No existing scheme works well under all workloads and all write patterns. Some schemes are particularly good for some workloads, and bad on others. This paper made the following two observations. First, if a location is only written sparsely (i.e. memory writes have little spatial locality around that location), the modification should be written directly into the NVM. This scheme avoids wasting memory bandwidth on unnecessary data transfer as well as wasting NVM storage by storing excessive metadata in log entries. Since only a few writes will be directly performed on NVM, the increase of write latency is expected to be minimal. Second, if a location is modified frequently and has good spatial locality, it should be buffered by the DRAM in page granularity to prevent repeated writes to the NVM and to improve the latency of write operations when conducted on the buffered page.

ThyNVM adopts a multiversioning scheme for supporting flexible granularity in order to leverage the above two observations. The system is assumed to be directly operating on NVM as the main memory. DRAM is also installed as buffers for data in the active epoch as we will describe below. System execution is divided into epoches, which are the basic units of checkpointing and recovery. At the end of each epoch, the system execution is interrupted, and the system state is dumped and stored on the NVM. On failure, it is guaranteed that the system state can be restored to a previous epoch, after which normal execution resumes and it appears as if no failure had ever happened. The memory controller is aware of the existence of NVM and DRAM, and can access both using the device ID and physical address on the drvice.
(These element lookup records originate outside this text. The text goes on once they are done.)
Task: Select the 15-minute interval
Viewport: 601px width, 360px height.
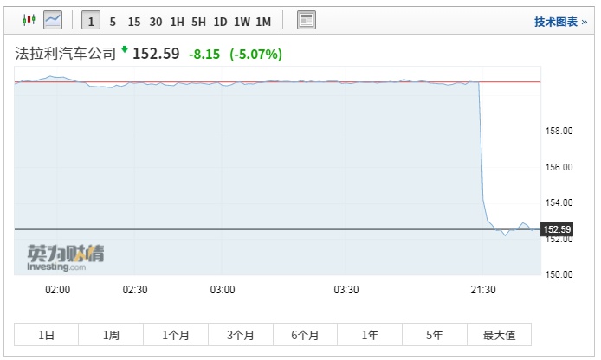Action: [x=133, y=20]
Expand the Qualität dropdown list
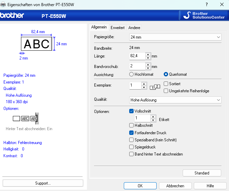Image resolution: width=229 pixels, height=191 pixels. (175, 100)
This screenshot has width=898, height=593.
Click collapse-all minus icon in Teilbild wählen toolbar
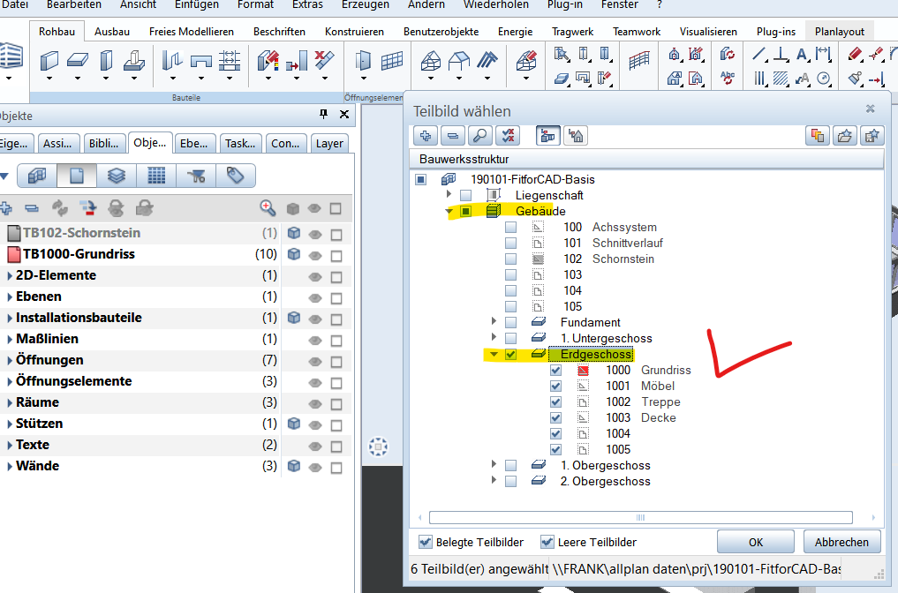pyautogui.click(x=452, y=135)
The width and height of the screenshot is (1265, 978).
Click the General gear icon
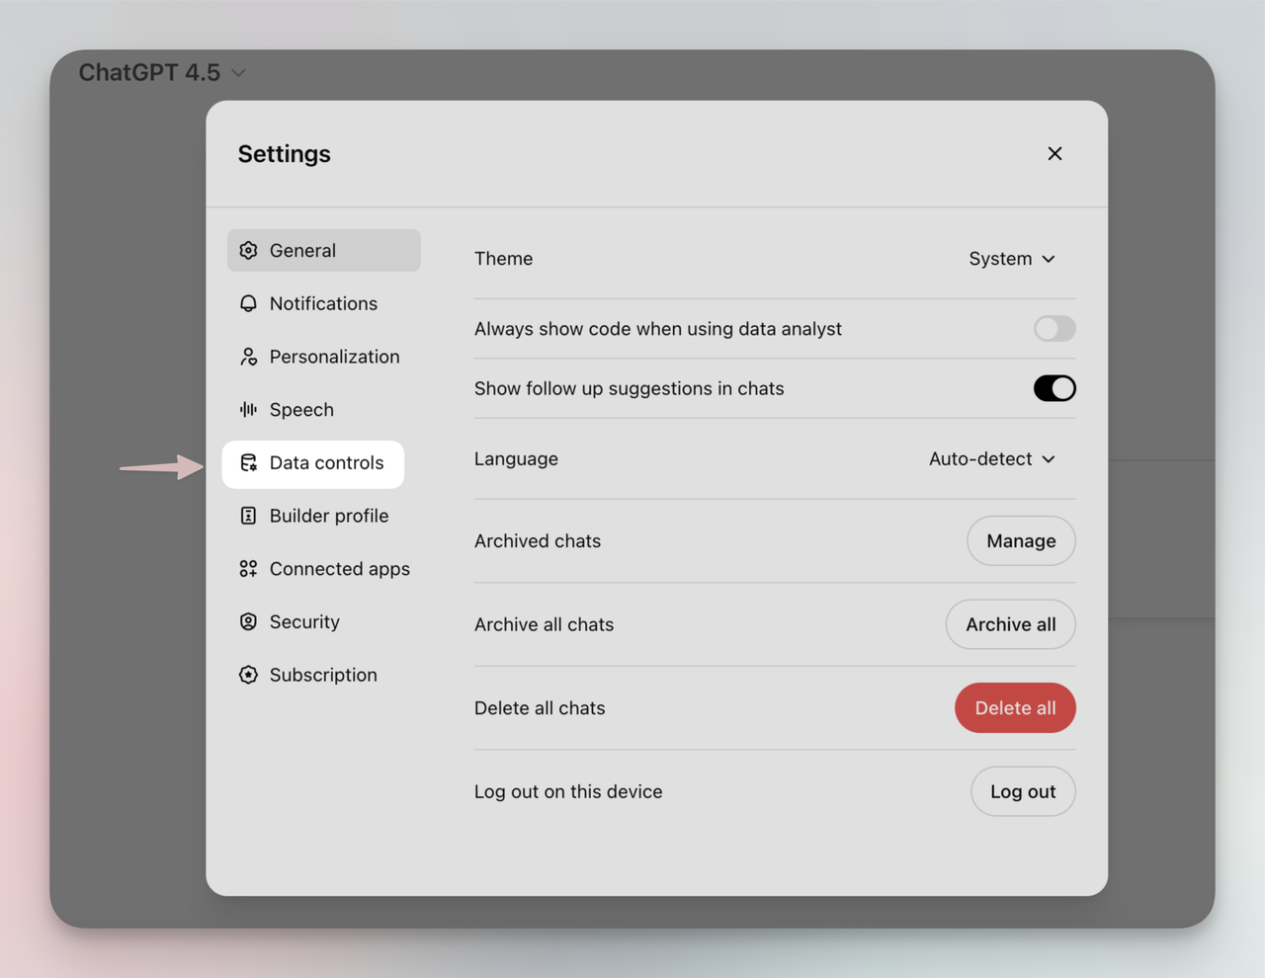pos(247,250)
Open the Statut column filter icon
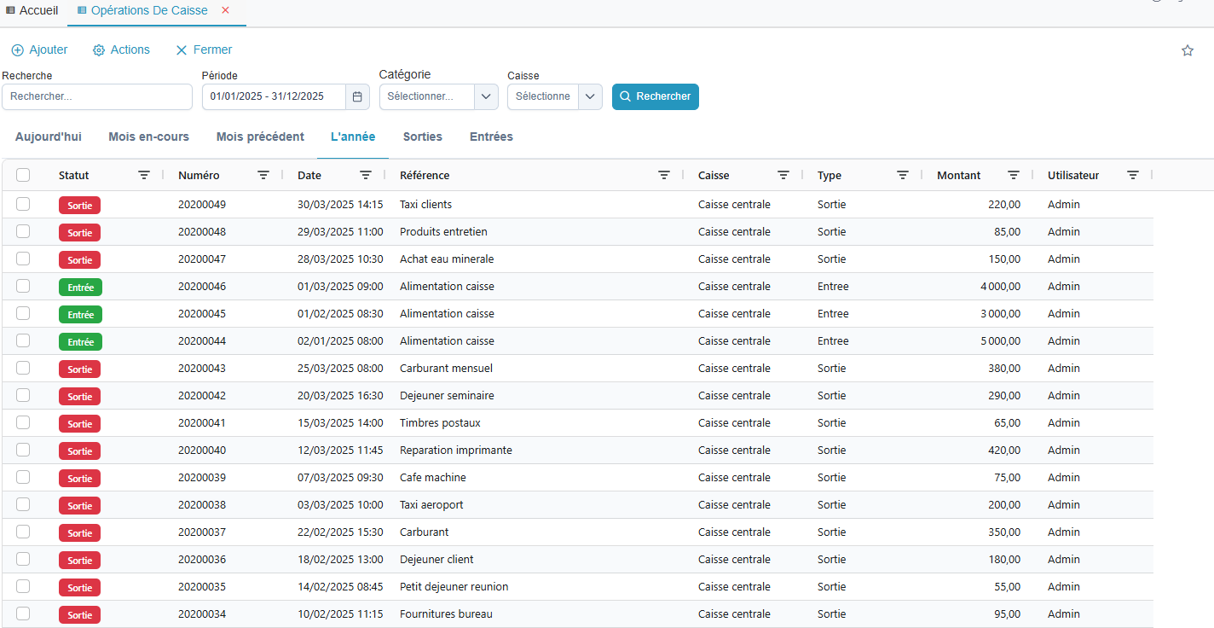 [144, 175]
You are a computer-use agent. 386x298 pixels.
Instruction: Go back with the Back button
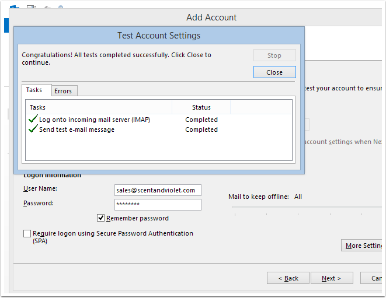tap(288, 278)
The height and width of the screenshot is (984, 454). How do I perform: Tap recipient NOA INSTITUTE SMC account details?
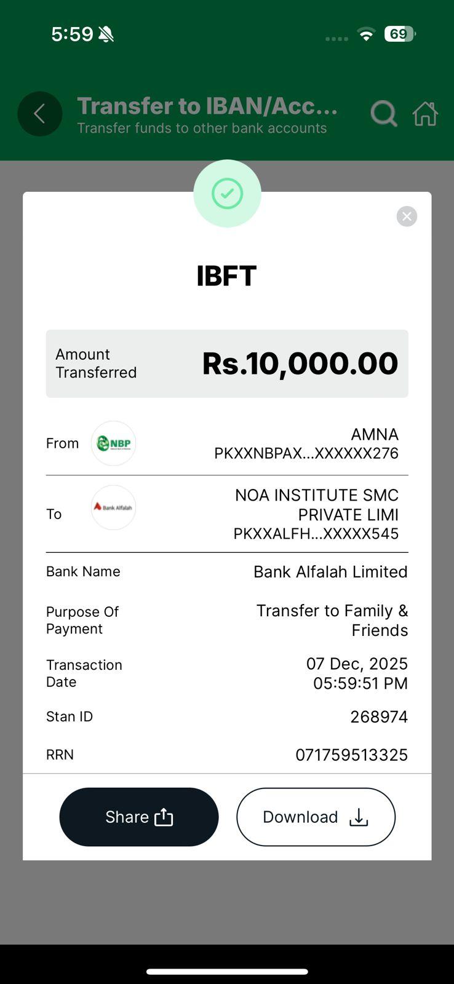316,514
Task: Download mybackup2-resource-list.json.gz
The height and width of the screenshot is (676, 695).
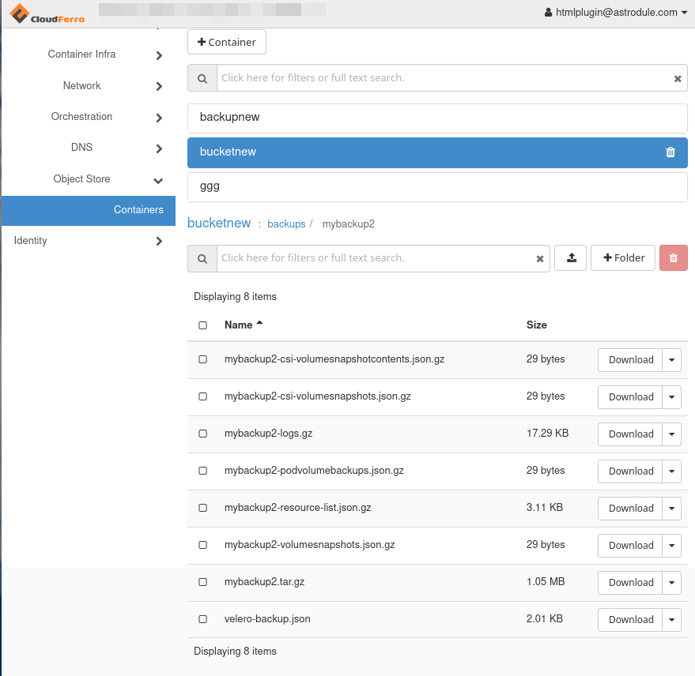Action: click(x=630, y=509)
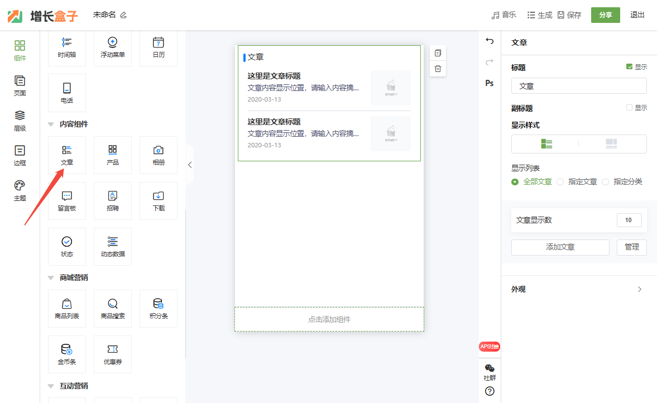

The memory controller provides the abstraction of a unified address space to upper levels in the memory hierarchy, such that the semantics of existing programs compiled for DRAM do not change during normal execution (except that some operations may take longer to complete if they operate on NVM). At system startup time, the operating system probes the mapping information of the physical address space, and divice the address space accordingly into regions for different purposes, as we will describe later.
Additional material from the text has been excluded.